Browsers require **user interaction** before playing audio. Ensure your game has a "Start" or "Click to Play" screen before any AudioSource playback. This is a browser requirement, not a CrystalLipSync limitation.

***

### Compatibility

| Feature                            |     WebGL Support    |
| ---------------------------------- | :------------------: |
| Audio lip sync (real-time)         |           ✅          |
| Baked lip sync                     |           ✅          |
| Text lip sync                      |   ✅ (no FFT needed)  |
| Microphone lip sync                | ❌ (browser security) |
| Blendshape targets                 |           ✅          |
| Jaw bone targets                   |           ✅          |
| Profiles & moods                   |           ✅          |
| All FFT sizes (256...4096)         |           ✅          |
| GC2 Dialogue integration           |           ✅          |
| PixelCrushers Dialogue integration |           ✅          |

***

### Troubleshooting

#### Mouth doesn't move

| Check                           | Fix                                                        |
| ------------------------------- | ---------------------------------------------------------- |
| AudioSource not assigned        | Assign it to the controller (real-time) or baked component |
| Audio blocked by browser        | Add a user interaction screen before playback              |
| Baked Clip Data missing         | Assign the baked `.asset` to the baked component           |
| Auto Play disabled              | Enable the toggle, or call `Play()` manually               |
| Force Audio Capture not checked | Enable it in the Editor to test the WebGL path             |

#### Timing feels off (baked)

* Adjust **Time Offset** on `CrystalBakedLipSync` (try `-0.05` to `0.05`)
* WebGL audio scheduling can introduce small latency ... a negative offset compensates

#### Lip sync quality differs between Editor and WebGL

The managed FFT produces slightly different magnitudes than Unity's native FFT. Viseme classification uses **relative** band energy ratios, so results should be nearly identical.
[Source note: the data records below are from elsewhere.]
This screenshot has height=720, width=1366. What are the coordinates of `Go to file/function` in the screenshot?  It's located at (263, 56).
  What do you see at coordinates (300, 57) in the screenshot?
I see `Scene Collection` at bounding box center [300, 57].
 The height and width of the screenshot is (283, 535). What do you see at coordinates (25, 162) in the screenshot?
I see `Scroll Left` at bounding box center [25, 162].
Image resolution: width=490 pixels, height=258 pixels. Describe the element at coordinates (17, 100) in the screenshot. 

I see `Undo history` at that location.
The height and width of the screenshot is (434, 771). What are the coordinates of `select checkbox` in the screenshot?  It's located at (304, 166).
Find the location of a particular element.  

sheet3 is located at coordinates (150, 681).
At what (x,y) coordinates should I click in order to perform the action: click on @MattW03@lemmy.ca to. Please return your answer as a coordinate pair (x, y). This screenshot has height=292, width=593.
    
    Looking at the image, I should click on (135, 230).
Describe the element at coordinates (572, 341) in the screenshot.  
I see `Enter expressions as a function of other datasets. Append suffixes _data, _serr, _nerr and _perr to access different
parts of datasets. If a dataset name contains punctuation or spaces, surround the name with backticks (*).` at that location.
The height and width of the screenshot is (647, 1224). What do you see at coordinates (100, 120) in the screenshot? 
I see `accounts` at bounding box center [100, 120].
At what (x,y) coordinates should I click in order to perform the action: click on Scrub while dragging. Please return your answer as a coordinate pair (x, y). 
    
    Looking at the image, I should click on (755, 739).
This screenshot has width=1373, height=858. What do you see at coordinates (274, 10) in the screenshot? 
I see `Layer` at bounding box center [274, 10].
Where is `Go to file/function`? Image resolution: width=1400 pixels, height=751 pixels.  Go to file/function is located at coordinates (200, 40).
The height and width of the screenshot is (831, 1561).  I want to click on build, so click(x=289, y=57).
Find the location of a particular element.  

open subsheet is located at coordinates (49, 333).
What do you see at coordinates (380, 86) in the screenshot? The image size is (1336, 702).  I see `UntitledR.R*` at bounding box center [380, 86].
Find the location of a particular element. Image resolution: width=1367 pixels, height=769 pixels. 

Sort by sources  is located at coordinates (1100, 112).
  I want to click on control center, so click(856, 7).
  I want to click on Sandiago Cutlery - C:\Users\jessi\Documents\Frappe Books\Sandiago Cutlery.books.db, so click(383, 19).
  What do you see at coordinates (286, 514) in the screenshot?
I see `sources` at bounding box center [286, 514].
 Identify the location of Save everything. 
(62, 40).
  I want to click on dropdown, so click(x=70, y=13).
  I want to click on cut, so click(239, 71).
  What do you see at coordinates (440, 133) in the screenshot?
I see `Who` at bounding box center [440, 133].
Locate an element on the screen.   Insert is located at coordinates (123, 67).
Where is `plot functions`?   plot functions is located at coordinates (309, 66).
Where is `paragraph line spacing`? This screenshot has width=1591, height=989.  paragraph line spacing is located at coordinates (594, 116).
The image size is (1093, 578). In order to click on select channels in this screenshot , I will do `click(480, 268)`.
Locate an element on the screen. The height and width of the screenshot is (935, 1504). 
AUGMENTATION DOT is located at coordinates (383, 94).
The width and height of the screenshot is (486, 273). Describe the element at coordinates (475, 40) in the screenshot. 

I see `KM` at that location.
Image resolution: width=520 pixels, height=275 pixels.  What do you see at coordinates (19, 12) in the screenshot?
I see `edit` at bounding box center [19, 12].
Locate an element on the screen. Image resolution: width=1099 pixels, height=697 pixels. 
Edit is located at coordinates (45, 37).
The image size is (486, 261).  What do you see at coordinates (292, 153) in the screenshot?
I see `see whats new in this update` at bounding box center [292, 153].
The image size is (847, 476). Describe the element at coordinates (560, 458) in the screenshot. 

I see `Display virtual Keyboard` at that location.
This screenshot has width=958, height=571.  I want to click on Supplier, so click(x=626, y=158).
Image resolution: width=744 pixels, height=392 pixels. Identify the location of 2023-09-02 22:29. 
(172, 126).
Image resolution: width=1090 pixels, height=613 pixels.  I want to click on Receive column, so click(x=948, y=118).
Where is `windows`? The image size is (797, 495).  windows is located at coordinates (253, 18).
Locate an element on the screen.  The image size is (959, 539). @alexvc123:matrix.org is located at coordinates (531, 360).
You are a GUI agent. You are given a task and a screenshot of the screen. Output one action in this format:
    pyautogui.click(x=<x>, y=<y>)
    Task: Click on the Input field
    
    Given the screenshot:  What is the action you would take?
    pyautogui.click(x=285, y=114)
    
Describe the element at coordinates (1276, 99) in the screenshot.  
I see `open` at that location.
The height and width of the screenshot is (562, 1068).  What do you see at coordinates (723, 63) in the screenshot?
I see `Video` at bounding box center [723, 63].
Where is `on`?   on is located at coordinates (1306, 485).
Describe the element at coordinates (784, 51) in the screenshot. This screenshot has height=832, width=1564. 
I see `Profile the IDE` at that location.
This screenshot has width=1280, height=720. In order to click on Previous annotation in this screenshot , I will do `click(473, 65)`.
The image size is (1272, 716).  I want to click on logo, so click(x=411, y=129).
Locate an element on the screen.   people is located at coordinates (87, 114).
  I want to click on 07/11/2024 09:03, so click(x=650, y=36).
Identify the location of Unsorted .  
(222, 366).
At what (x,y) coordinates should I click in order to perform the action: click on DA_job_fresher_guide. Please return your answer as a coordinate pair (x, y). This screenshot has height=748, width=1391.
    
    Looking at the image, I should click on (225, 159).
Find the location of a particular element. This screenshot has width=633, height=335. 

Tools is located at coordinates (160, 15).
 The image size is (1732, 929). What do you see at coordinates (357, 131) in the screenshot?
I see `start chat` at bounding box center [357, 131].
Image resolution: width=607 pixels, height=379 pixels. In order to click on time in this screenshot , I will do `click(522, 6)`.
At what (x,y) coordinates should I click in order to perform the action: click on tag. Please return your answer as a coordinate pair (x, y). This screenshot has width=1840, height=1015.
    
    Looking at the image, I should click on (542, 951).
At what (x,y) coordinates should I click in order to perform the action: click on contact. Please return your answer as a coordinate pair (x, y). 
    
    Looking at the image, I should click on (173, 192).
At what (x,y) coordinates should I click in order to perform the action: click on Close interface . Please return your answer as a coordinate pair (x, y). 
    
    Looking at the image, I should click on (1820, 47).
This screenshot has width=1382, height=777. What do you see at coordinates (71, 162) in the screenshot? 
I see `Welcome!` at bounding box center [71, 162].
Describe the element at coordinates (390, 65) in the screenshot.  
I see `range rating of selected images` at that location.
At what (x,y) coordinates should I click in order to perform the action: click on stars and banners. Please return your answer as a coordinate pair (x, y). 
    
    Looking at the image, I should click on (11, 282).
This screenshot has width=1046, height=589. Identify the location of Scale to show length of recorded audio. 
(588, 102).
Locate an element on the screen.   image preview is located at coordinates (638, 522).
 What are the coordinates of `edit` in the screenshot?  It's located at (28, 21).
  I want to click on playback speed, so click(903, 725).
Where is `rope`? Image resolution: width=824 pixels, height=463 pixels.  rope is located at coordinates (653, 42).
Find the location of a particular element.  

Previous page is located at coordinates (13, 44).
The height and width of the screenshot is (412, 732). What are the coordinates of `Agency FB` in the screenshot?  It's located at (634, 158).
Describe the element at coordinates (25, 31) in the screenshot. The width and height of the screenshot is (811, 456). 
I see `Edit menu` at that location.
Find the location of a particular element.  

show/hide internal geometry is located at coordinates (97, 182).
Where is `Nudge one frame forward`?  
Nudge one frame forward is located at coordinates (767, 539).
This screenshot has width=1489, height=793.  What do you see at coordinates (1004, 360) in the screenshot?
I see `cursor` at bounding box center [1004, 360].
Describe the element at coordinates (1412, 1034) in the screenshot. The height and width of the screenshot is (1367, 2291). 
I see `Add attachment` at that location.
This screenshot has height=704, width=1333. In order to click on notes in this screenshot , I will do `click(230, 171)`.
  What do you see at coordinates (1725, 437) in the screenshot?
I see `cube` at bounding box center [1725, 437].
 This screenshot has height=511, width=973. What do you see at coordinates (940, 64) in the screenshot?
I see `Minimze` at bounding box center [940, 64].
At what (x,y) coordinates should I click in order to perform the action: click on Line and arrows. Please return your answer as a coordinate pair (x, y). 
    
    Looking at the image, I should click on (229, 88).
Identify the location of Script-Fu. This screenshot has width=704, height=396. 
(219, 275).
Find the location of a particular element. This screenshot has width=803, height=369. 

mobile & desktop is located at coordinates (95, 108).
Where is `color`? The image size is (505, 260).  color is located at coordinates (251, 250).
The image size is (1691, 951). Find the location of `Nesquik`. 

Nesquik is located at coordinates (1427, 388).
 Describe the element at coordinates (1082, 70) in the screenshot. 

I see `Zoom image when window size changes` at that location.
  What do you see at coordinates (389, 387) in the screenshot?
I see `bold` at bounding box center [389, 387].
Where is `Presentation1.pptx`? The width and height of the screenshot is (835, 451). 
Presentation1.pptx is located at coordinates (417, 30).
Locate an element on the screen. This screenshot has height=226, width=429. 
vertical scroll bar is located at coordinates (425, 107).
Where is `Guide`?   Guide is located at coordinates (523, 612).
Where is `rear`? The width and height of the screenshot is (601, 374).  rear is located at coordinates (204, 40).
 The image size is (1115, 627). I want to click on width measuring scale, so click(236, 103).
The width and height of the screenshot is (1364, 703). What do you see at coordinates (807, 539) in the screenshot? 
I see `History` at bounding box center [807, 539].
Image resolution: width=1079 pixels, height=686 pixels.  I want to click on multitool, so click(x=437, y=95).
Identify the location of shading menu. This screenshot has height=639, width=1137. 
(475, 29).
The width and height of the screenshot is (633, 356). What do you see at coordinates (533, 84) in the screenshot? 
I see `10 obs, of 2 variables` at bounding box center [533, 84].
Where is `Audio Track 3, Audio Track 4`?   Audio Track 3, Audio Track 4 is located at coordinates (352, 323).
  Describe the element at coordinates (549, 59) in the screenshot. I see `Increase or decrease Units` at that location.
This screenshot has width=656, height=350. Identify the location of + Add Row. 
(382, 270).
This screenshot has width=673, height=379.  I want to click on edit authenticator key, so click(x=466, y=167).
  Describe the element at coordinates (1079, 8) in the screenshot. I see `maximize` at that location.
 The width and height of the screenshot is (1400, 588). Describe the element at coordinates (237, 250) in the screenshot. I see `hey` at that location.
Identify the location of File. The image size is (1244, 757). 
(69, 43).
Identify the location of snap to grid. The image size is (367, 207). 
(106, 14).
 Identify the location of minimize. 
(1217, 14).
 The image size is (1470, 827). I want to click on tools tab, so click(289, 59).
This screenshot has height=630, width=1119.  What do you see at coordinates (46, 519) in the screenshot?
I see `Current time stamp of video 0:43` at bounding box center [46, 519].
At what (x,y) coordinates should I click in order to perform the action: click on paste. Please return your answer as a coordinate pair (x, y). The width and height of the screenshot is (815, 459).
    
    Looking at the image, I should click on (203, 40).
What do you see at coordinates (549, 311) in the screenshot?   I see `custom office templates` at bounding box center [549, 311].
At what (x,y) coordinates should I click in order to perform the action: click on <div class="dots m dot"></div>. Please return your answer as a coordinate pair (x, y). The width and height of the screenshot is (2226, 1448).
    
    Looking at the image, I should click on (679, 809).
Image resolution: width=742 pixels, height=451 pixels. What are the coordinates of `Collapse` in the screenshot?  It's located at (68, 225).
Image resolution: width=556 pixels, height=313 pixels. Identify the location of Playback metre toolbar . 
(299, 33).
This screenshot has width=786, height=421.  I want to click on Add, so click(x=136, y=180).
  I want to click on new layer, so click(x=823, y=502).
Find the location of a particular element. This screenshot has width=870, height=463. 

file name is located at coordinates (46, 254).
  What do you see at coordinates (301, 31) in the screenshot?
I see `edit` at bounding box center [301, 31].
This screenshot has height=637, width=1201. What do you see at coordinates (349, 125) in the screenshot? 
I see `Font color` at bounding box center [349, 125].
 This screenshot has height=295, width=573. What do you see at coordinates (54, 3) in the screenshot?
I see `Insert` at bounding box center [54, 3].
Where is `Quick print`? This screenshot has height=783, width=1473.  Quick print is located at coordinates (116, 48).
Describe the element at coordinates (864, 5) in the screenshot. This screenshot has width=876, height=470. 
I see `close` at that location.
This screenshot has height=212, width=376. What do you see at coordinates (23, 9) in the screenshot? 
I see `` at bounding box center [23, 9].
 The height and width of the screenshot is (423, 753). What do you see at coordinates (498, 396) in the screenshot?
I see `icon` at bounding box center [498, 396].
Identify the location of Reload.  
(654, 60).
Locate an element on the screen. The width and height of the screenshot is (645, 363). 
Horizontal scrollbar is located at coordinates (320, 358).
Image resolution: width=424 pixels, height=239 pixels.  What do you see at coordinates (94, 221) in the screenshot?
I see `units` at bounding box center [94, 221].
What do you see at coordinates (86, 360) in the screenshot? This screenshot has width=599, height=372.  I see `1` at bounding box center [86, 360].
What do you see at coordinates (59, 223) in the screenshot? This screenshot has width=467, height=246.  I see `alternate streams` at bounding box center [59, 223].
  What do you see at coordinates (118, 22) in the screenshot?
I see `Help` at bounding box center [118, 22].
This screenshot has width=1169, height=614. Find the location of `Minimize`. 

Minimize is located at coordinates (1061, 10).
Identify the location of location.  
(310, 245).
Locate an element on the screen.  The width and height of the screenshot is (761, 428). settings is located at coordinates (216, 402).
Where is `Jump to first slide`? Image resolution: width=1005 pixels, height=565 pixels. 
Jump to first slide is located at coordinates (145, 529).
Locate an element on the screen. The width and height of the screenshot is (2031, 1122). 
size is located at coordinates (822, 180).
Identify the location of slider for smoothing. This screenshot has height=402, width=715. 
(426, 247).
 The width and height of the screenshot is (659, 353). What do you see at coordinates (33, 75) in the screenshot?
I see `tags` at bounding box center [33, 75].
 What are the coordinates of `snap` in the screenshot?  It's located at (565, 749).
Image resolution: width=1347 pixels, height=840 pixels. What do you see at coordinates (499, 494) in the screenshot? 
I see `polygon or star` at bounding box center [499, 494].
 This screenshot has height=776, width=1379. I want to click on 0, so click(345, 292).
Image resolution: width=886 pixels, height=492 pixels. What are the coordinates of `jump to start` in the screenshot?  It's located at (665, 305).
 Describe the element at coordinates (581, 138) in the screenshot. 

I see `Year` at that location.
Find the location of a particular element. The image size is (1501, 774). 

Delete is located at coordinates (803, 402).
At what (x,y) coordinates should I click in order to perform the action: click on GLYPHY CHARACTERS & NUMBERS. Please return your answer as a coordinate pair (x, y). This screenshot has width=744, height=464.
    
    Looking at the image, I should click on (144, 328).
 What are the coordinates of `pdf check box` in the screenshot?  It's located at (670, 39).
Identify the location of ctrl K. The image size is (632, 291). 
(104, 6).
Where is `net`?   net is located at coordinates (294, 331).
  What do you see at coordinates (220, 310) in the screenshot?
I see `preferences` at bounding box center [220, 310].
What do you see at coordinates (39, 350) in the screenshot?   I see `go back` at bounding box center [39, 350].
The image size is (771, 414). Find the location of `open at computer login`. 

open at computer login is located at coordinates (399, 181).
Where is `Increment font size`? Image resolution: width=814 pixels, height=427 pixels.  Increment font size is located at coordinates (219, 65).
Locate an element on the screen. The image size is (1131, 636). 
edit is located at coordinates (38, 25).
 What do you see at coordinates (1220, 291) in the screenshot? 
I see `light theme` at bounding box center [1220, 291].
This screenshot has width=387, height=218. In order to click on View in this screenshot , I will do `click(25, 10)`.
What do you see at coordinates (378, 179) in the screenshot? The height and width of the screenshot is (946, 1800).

If you notice differences:

* Adjust **Sensitivity** slightly (±1...2)
* Tweak **Volume Threshold** since WebGL audio levels can differ

#### Bake fails or produces silent data

* AudioClip **Load Type** must not be `Streaming`
* Verify the clip contains audio (check waveform in Inspector)
* Very quiet clips may fall below the Volume Threshold ... lower it and re-bake

***

### FAQ

**Q: Do I need to add CrystalLipSyncAudioCapture manually?** A: No. The controller creates and manages it automatically on WebGL.

**Q: Does this work with Addressables / Asset Bundles?** A: Yes. As long as the AudioClip plays through an AudioSource, both real-time and baked paths work.

**Q: Should I use real-time or baked for WebGL?** A: Both work. Real-time requires zero setup. Baking is \~10× cheaper in CPU and gives deterministic results. For voice-over heavy games, baking is recommended.

**Q: Can I use both on the same character?** A: Yes. Baked takes priority when active; real-time fills gaps when no baked data exists.

**Q: What about mobile WebGL?** A: Works on mobile browsers that support Web Audio API (all modern mobile browsers). The same user-interaction requirement applies.